Pull out every line below that holds the word "Select".

(Stored dataset items)
------------------------------------------------------------------------

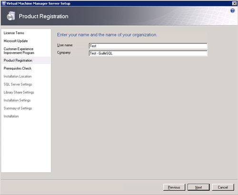The image size is (238, 195).
Task: Click the setup disc icon beside Product Registration
Action: (11, 16)
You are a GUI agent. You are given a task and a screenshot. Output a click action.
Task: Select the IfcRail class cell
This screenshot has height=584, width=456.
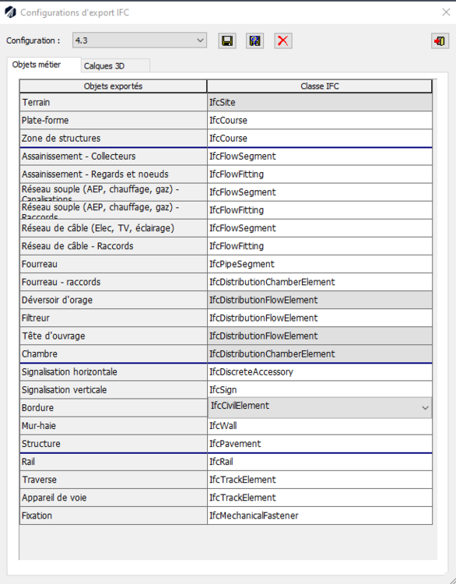320,462
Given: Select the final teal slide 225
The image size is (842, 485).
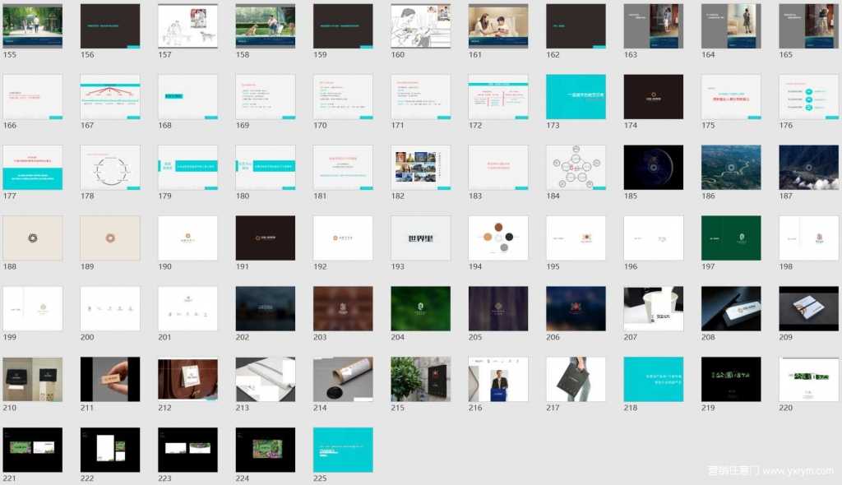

------------------------------------------------------------------------

**ANSWER BELOW**
Task: Select the IfcRail class cell
Given: Select the final teal slide 225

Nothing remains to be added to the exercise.